25/10/2016 - Estadão
Com o objetivo de
evitar uma ação judicial por improbidade administrativa, a Companhia Paulista
de Trens Metropolitanos (CPTM) decidiu anular um contrato milionário para
manutenção de 48 trens da Linha 10-Turquesa, que liga o centro de São Paulo ao
ABC paulista. Para o Ministério Público Estadual (MPE), que havia recomendado a
medida em agosto por suspeita de fraude na licitação, a decisão da estatal
controlada pelo governo Geraldo Alckmin (PSDB) “é o reconhecimento da
existência do cartel” de empresas acusadas de dividir contratos de trens e
metrô em São Paulo.
Em nota, a CPTM
afirma que o contrato de R$ 220,2 milhões, assinado em março de 2013 com o
consórcio TMT, formado pelas empresas Trail e Temoinsa, “não foi lesivo aos
cofres públicos” porque houve “desconto de 33% na proposta vencedora”. Segundo
a companhia, o processo de abertura de uma nova licitação está em curso desde
agosto, mês em que o MPE recomendou a anulação do negócio. O cancelamento do
acordo em vigor só deve acontecer após a contratação de um novo fornecedor,
para não afetar o serviço. A previsão, porém, é de que isso seja concluído em
abril de 2017, quando vence o contrato sob suspeita.

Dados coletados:
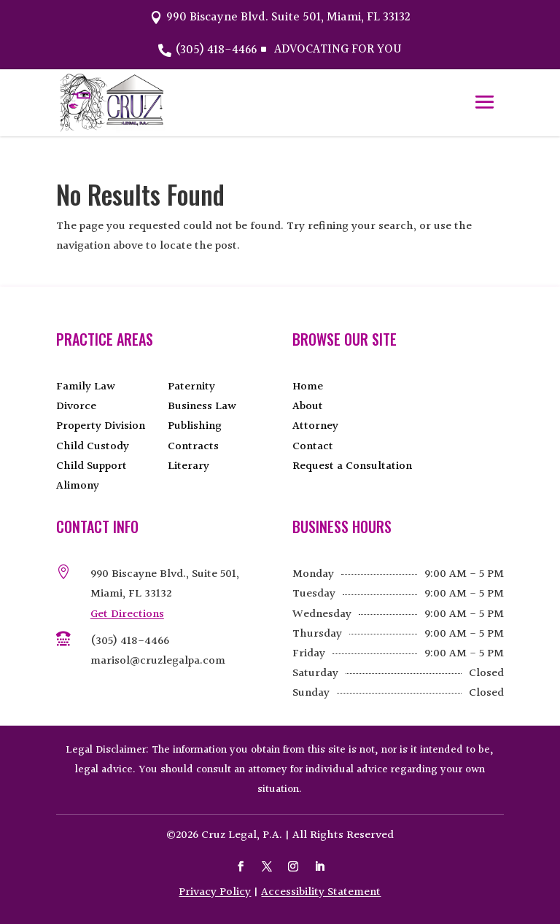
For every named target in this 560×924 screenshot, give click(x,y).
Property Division (101, 426)
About (308, 406)
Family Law (85, 387)
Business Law (202, 406)
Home (308, 387)
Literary (188, 466)
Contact (313, 446)
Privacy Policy (214, 892)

## Objetivo do exercício
Segundo a notícia sobre a anulação do contrato da CPTM, qual era o valor do contrato assinado com o consórcio TMT?

## Resposta completa
O contrato era de R$ 220,2 milhões.